Although I interpret the expression "without prejudice" in the order entered June 20, 1977 on stipulation of the parties as referring only to the issue of entitlement to the fund as a whole and not to the issue of interest, Loeb has not shown that interest should not continue to accrue herein, especially as it agreed to the deposit of the funds into court and inasmuch as such deposit was invested by the Clerk in interest-bearing certificates of deposit, the interest from which largely if not entirely offset the accrual of interest to the IRS.
Additionally, Loeb has not objected to the form of the United States's demand for interest pursuant to 26 U.S.C. § 6332(c)(1). Such claim was determined to be moot in my Memorandum and Order entered March 20, 1978, and the United States, although recognizing that the claim was therein and thereby declared moot, has not formally moved to reargue such decision. However, in the absence of any procedural objection by Loeb, I will treat the relevant portion of plaintiff's motion as so requesting. So treating it, it must be granted, to the extent of awarding interest as computed by plaintiff on its claim under 26 U.S.C. § 6332(c)(1).

*SET EXERCISE*
Repeat word for word the section of the court opinion on interest that opens with the words containing "Additionally, Loeb has" and closes with "under 26 U.S.C. § 6332(c)(1).".

*RECORD LIST*

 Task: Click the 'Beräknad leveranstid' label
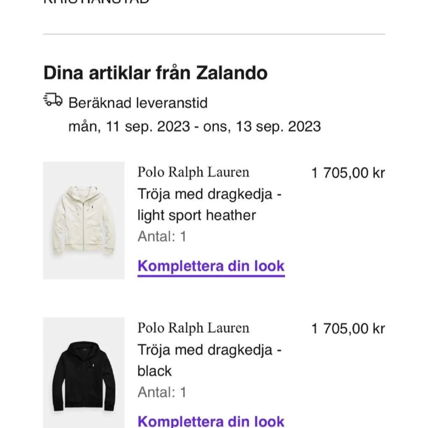138,103
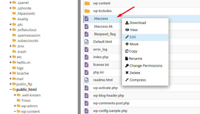Choose Copy from the context menu
The width and height of the screenshot is (200, 114).
(x=133, y=51)
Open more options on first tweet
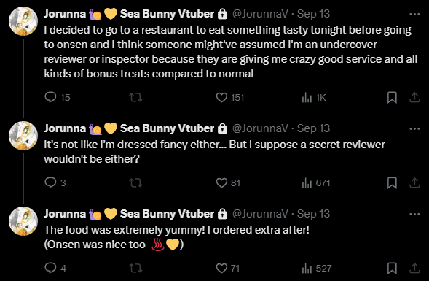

*EXERCISE RESPONSE*
Additionally, Loeb has not objected to the form of the United States's demand for interest pursuant to 26 U.S.C. § 6332(c)(1). Such claim was determined to be moot in my Memorandum and Order entered March 20, 1978, and the United States, although recognizing that the claim was therein and thereby declared moot, has not formally moved to reargue such decision. However, in the absence of any procedural objection by Loeb, I will treat the relevant portion of plaintiff's motion as so requesting. So treating it, it must be granted, to the extent of awarding interest as computed by plaintiff on its claim under 26 U.S.C. § 6332(c)(1).